> _GOAL OF THE EXERCISE_: I need each line of the entries below that includes the string "this".

[Pixel coordinate grounding data]
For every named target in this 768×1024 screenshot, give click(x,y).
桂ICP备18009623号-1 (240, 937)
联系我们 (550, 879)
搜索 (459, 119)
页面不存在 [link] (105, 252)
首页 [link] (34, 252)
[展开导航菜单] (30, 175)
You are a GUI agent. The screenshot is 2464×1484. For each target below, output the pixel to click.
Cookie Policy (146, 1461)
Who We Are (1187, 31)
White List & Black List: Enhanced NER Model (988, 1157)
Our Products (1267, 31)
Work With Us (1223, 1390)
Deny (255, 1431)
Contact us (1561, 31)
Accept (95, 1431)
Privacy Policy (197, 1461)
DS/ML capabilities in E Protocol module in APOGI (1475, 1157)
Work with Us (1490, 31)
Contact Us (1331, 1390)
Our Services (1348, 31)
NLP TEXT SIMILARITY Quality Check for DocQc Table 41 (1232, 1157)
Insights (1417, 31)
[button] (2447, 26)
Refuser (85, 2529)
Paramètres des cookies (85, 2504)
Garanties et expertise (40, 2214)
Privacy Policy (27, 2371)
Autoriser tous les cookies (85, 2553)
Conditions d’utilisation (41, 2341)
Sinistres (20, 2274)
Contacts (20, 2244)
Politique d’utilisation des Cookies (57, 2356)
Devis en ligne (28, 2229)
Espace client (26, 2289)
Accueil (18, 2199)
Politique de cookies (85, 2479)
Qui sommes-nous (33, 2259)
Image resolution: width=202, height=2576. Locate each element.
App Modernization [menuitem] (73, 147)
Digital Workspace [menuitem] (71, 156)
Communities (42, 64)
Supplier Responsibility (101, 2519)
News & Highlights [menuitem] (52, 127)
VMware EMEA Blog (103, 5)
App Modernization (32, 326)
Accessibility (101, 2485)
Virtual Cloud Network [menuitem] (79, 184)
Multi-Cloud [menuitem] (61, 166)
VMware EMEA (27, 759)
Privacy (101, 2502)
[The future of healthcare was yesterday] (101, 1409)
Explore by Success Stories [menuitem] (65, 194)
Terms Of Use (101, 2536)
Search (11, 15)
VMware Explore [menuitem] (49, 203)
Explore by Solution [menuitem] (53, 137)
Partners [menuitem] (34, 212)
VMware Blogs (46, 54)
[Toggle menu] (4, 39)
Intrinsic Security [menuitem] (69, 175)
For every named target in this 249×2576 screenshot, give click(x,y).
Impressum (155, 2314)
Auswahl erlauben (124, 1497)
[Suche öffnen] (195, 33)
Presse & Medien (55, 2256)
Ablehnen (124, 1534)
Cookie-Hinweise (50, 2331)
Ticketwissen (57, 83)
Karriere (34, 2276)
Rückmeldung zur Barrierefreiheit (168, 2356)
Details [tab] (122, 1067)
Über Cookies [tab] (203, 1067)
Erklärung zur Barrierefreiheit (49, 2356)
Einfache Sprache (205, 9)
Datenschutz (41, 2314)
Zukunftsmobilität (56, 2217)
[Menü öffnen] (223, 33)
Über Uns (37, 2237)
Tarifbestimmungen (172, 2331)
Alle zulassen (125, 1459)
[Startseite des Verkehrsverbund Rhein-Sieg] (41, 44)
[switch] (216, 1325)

> _EXERCISE OUTPUT_:
For every named target in this 768×1024 screenshot, give click(x,y).
For every named target in this 249×2576 screenshot, give click(x,y).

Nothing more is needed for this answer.